**What you have to do:** What follows is a listing; restate every line of it word for word.

┌──

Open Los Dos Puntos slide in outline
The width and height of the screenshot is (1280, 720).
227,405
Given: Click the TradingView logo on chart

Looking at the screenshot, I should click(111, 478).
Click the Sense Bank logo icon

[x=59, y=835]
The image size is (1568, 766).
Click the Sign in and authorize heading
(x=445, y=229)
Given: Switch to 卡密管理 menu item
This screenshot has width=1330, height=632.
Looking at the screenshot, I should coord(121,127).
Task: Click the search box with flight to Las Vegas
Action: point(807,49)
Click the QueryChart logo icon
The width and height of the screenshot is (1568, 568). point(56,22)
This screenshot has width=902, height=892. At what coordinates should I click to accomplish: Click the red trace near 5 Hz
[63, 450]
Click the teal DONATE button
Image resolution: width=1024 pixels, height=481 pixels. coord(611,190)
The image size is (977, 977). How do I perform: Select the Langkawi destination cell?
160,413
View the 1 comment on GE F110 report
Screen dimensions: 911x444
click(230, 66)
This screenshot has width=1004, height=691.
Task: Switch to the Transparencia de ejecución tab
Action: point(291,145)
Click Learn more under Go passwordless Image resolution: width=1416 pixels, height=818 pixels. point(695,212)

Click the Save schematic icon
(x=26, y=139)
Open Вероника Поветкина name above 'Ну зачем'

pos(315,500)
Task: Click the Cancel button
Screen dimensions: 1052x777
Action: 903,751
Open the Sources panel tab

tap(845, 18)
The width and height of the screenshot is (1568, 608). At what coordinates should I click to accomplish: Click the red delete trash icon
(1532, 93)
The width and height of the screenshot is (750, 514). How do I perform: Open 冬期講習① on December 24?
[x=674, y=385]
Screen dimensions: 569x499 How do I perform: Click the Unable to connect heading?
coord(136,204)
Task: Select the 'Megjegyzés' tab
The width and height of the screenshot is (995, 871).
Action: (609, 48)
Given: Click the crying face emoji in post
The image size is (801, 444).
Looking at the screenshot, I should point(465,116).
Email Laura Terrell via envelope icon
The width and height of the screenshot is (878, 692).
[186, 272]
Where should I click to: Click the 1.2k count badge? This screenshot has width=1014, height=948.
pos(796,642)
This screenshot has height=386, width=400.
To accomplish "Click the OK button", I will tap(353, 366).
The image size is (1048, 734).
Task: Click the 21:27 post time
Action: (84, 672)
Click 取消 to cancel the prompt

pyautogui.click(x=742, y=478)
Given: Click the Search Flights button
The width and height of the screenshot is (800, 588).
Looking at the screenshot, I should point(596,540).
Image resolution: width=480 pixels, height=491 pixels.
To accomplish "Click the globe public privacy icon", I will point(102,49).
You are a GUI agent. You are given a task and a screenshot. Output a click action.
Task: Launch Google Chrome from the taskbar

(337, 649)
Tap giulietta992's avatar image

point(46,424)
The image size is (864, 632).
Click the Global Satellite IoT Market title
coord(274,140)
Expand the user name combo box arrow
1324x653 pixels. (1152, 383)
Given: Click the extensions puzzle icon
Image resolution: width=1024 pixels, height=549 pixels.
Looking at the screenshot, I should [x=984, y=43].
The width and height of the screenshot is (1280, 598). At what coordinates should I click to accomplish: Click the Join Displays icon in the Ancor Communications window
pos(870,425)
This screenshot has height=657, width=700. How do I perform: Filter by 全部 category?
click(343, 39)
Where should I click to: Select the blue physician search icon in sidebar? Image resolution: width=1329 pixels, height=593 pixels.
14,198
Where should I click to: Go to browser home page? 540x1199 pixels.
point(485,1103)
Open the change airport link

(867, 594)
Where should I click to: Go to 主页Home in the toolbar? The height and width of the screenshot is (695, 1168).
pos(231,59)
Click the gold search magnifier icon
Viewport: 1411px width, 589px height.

└──

**Answer:**
Open Los Dos Puntos slide in outline
The width and height of the screenshot is (1280, 720).
227,405
Given: Click the TradingView logo on chart

Looking at the screenshot, I should click(111, 478).
Click the Sense Bank logo icon

[x=59, y=835]
The image size is (1568, 766).
Click the Sign in and authorize heading
(x=445, y=229)
Given: Switch to 卡密管理 menu item
This screenshot has width=1330, height=632.
Looking at the screenshot, I should coord(121,127).
Task: Click the search box with flight to Las Vegas
Action: point(807,49)
Click the QueryChart logo icon
The width and height of the screenshot is (1568, 568). point(56,22)
This screenshot has width=902, height=892. At what coordinates should I click to accomplish: Click the red trace near 5 Hz
[63, 450]
Click the teal DONATE button
Image resolution: width=1024 pixels, height=481 pixels. coord(611,190)
The image size is (977, 977). How do I perform: Select the Langkawi destination cell?
160,413
View the 1 comment on GE F110 report
Screen dimensions: 911x444
click(230, 66)
This screenshot has width=1004, height=691.
Task: Switch to the Transparencia de ejecución tab
Action: point(291,145)
Click Learn more under Go passwordless Image resolution: width=1416 pixels, height=818 pixels. point(695,212)

Click the Save schematic icon
(x=26, y=139)
Open Вероника Поветкина name above 'Ну зачем'

pos(315,500)
Task: Click the Cancel button
Screen dimensions: 1052x777
Action: 903,751
Open the Sources panel tab

tap(845, 18)
The width and height of the screenshot is (1568, 608). At what coordinates should I click to accomplish: Click the red delete trash icon
(1532, 93)
The width and height of the screenshot is (750, 514). How do I perform: Open 冬期講習① on December 24?
[x=674, y=385]
Screen dimensions: 569x499 How do I perform: Click the Unable to connect heading?
coord(136,204)
Task: Select the 'Megjegyzés' tab
The width and height of the screenshot is (995, 871).
Action: (609, 48)
Given: Click the crying face emoji in post
The image size is (801, 444).
Looking at the screenshot, I should point(465,116).
Email Laura Terrell via envelope icon
The width and height of the screenshot is (878, 692).
[186, 272]
Where should I click to: Click the 1.2k count badge? This screenshot has width=1014, height=948.
pos(796,642)
This screenshot has height=386, width=400.
To accomplish "Click the OK button", I will tap(353, 366).
The image size is (1048, 734).
Task: Click the 21:27 post time
Action: (84, 672)
Click 取消 to cancel the prompt

pyautogui.click(x=742, y=478)
Given: Click the Search Flights button
The width and height of the screenshot is (800, 588).
Looking at the screenshot, I should point(596,540).
Image resolution: width=480 pixels, height=491 pixels.
To accomplish "Click the globe public privacy icon", I will point(102,49).
You are a GUI agent. You are given a task and a screenshot. Output a click action.
Task: Launch Google Chrome from the taskbar

(337, 649)
Tap giulietta992's avatar image

point(46,424)
The image size is (864, 632).
Click the Global Satellite IoT Market title
coord(274,140)
Expand the user name combo box arrow
1324x653 pixels. (1152, 383)
Given: Click the extensions puzzle icon
Image resolution: width=1024 pixels, height=549 pixels.
Looking at the screenshot, I should [x=984, y=43].
The width and height of the screenshot is (1280, 598). At what coordinates should I click to accomplish: Click the Join Displays icon in the Ancor Communications window
pos(870,425)
This screenshot has height=657, width=700. How do I perform: Filter by 全部 category?
click(343, 39)
Where should I click to: Select the blue physician search icon in sidebar? Image resolution: width=1329 pixels, height=593 pixels.
14,198
Where should I click to: Go to browser home page? 540x1199 pixels.
point(485,1103)
Open the change airport link

(867, 594)
Where should I click to: Go to 主页Home in the toolbar? The height and width of the screenshot is (695, 1168).
pos(231,59)
Click the gold search magnifier icon
Viewport: 1411px width, 589px height.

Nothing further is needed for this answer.